(MATERIAL FOR THE TASK Opens)

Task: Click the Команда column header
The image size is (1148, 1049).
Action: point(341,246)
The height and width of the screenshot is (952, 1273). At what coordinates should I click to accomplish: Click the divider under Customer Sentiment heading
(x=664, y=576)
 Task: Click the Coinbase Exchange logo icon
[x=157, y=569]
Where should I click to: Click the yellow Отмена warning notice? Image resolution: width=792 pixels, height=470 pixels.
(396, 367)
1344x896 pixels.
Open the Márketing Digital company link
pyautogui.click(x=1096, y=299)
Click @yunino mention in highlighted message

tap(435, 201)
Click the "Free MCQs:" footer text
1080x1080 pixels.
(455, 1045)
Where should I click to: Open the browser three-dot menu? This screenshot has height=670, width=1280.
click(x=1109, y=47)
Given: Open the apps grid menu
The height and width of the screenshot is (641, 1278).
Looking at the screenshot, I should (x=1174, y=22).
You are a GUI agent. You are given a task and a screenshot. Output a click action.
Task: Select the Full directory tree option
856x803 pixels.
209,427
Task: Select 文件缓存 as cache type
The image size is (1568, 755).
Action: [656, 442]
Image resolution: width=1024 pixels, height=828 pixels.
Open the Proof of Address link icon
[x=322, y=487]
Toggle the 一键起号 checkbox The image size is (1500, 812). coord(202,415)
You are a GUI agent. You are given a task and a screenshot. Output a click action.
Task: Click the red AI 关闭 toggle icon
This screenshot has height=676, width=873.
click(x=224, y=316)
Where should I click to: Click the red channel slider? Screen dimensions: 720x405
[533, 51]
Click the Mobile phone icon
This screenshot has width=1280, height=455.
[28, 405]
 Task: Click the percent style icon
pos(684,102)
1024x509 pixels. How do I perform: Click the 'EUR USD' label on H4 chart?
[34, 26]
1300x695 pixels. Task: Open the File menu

(MATERIAL FOR THE TASK Closes)

▸ TASK GOAL: Each line that includes "Select" counts once; state how many such lines the listing has, with no other words.

▸ ANSWER BOX: 2